About the Series ...
This is the fourteenth tutorial article of the series, MDX
in Analysis Services. The series is designed to provide hands-on
application of the fundamentals of MDX from the perspective of MS SQL Server
2000 Analysis Services ("MSAS"); our primary focus is the
manipulation of multidimensional data sources, using MDX expressions, in a
variety of scenarios designed to meet real-world business intelligence needs.
For more
information on the series, as well as the hardware / software requirements to
prepare for the tutorials we will undertake, please see the first lesson of
this series: MDX
Concepts and Navigation.
Note: At the time of writing, Service
Pack 3 updates
are assumed for MSSQL Server 2000, MSSQL Server 2000 Analysis
Services, and the related Books Online and Samples.

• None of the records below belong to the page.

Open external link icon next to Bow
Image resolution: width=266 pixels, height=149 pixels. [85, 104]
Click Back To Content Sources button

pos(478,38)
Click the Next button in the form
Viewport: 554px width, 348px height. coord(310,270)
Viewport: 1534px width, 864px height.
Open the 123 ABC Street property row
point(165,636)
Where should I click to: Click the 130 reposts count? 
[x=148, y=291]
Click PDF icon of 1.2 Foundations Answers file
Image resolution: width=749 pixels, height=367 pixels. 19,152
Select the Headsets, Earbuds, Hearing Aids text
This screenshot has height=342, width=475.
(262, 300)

The screen shots that appear in this article were taken from a Windows 2003
Server, and may appear somewhat different from coinciding views in other
operating systems.
Introduction
In our last tutorial, Named
Sets in MDX: An Introduction, we introduced named sets in MDX queries, focusing
on their creation through use of the WITH clause, to allow us to gain an
understanding of the general capabilities of static and dynamic
named sets. We introduced the concepts behind named sets, and then examined
the MDX syntax required to create them and to specify them for presentation in
our results. Next, we discussed the nature of static and dynamic named sets,
and then activated what we had learned through an illustrative practice example
for each of the two types. Finally, we discussed the results we obtained in
each hands-on example, illustrating the value that named sets can offer us.
In
this article, we introduce the concept of distinct counts, discussing why
they are useful - indeed, often required - in our organizational analysis
efforts. Throughout our session, we will describe some of the challenges that
are inherent in distinct counts, and then we will undertake practice
exercises to illustrate solutions to meet our business needs. As a part of the
practical exercises, built around a hypothetical business need, we will provide
an introduction to the approach afforded us by the MSAS user interface, and
then to an alternative approach we can take using MDX.

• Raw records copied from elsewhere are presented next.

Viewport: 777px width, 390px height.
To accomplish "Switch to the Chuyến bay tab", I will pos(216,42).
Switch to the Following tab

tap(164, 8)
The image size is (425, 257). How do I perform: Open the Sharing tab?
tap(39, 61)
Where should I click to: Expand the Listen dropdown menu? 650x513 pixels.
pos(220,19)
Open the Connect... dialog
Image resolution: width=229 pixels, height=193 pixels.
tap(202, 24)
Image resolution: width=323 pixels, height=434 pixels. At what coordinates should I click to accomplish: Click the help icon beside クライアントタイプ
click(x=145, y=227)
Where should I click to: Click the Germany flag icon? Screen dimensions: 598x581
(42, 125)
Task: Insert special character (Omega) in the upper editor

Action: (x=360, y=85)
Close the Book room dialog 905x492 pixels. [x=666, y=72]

"The Need for Distinction"
As anyone in the realm of
business intelligence and general analysis has probably come to realize, we
often encounter the need to quantify precisely the members of various
sets of data. Those of us who have become familiar with MSAS are aware of its
capabilities when it comes to categorizing and aggregating data within the
hierarchical contexts of dimensions and levels. We can, for the most part,
readily tap these capabilities from the user interface that MSAS provides. Through
the exploitation of more advanced approaches, including the use of calculated
members / measures and MDX (multidimensional expressions), we can extend our
analysis even further, and leverage MSAS to reach far more specific objectives.
NOTE: For more information on calculated
members, see Calculated
Members: Introduction, Calculated
Members: Further Considerations and Perspectives, and Calculated
Members: Leveraging Member Properties among numerous general references
in the Database Journal MDX Essentials series.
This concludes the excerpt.